• [SELECTED PASSAGE]:
<<<<
Oh pal you have no idea how many times I've had the similar style thing, if not the same one in my shopping cart with the curser hovering on the buy button. I just can't see the practicality behind them though. They're the size of a lingthow .303
Where am I meant to take that?!

But I did discover something along the same concept that is much more compact for around $90-$100 USD. This one looks like it'd fit in a backpack or bag. 









Sent from my iPhone using Tapatalk


----------



## mattwalt (Jan 5, 2017)

Bullpup slinggun


----------



## Viro (Jan 19, 2017)

mattwalt said:


> What I'm thinking - is if you have say thicker tube (or rather heavier pull elastic) for around 1/3 of the length of a main thinner tube - and if the thicker tube is attached more inboard - if it would create a similar leverage thats a simpler approach to the same end goal...
> 
> This system suites slingbows and especially for bow fishing well as its cheaper, simpler, more robust and smaller. So what makes this approach though generally less suitable for most slingshot hunting makes it great for arrow shooting.
> 
> However as you're in Oz - that mean you can't hunt with a braced one (you guys have some strict SS laws)?


I just unscrew the brace when I shoot game with it to make sure I don't get in trouble. You just take the picatinny rail off the bottom and the armrest clips in and out. And to secure it you just screw the pic rail back on. I do however like slings with armrests while shooting groups and doing long shots just for that extra bit of stability when using heavier bands.

How do y'all feel about possibly a slingshot designed with compound bow style cams that release a little at full draw? Would make for much more stable shooting.
>>>>
• [PROVIDED RECORDS]:
<<<<
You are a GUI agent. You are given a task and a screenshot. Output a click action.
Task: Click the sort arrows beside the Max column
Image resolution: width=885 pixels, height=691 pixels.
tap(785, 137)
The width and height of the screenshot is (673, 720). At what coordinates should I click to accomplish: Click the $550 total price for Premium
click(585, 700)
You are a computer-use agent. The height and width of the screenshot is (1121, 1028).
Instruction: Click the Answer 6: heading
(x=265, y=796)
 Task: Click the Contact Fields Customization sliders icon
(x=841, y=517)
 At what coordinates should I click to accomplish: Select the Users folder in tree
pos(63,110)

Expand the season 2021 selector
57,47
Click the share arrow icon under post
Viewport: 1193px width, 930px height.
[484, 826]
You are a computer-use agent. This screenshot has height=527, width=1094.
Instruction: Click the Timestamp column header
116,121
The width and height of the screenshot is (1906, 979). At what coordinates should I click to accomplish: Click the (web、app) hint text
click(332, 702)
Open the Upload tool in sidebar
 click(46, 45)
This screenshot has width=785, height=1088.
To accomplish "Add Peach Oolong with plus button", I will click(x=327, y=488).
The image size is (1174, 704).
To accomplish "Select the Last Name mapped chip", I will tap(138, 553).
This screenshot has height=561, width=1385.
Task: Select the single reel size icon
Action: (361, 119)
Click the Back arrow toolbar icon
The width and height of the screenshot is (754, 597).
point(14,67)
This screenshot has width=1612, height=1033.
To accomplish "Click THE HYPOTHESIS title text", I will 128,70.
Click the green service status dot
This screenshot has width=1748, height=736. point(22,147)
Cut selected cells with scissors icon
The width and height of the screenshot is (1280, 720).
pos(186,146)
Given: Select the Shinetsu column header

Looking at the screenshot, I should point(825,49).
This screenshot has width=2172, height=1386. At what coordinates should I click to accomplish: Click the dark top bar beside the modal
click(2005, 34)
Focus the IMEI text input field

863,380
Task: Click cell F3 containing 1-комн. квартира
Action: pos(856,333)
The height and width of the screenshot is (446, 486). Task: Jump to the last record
>>>>
• [BRIEF]:
Copy out the slingshot forum thread from above, word for word and in full.

• [ANSWER SECTION]:
Oh pal you have no idea how many times I've had the similar style thing, if not the same one in my shopping cart with the curser hovering on the buy button. I just can't see the practicality behind them though. They're the size of a lingthow .303
Where am I meant to take that?!

But I did discover something along the same concept that is much more compact for around $90-$100 USD. This one looks like it'd fit in a backpack or bag. 









Sent from my iPhone using Tapatalk


----------



## mattwalt (Jan 5, 2017)

Bullpup slinggun


----------



## Viro (Jan 19, 2017)

mattwalt said:


> What I'm thinking - is if you have say thicker tube (or rather heavier pull elastic) for around 1/3 of the length of a main thinner tube - and if the thicker tube is attached more inboard - if it would create a similar leverage thats a simpler approach to the same end goal...
> 
> This system suites slingbows and especially for bow fishing well as its cheaper, simpler, more robust and smaller. So what makes this approach though generally less suitable for most slingshot hunting makes it great for arrow shooting.
> 
> However as you're in Oz - that mean you can't hunt with a braced one (you guys have some strict SS laws)?


I just unscrew the brace when I shoot game with it to make sure I don't get in trouble. You just take the picatinny rail off the bottom and the armrest clips in and out. And to secure it you just screw the pic rail back on. I do however like slings with armrests while shooting groups and doing long shots just for that extra bit of stability when using heavier bands.

How do y'all feel about possibly a slingshot designed with compound bow style cams that release a little at full draw? Would make for much more stable shooting.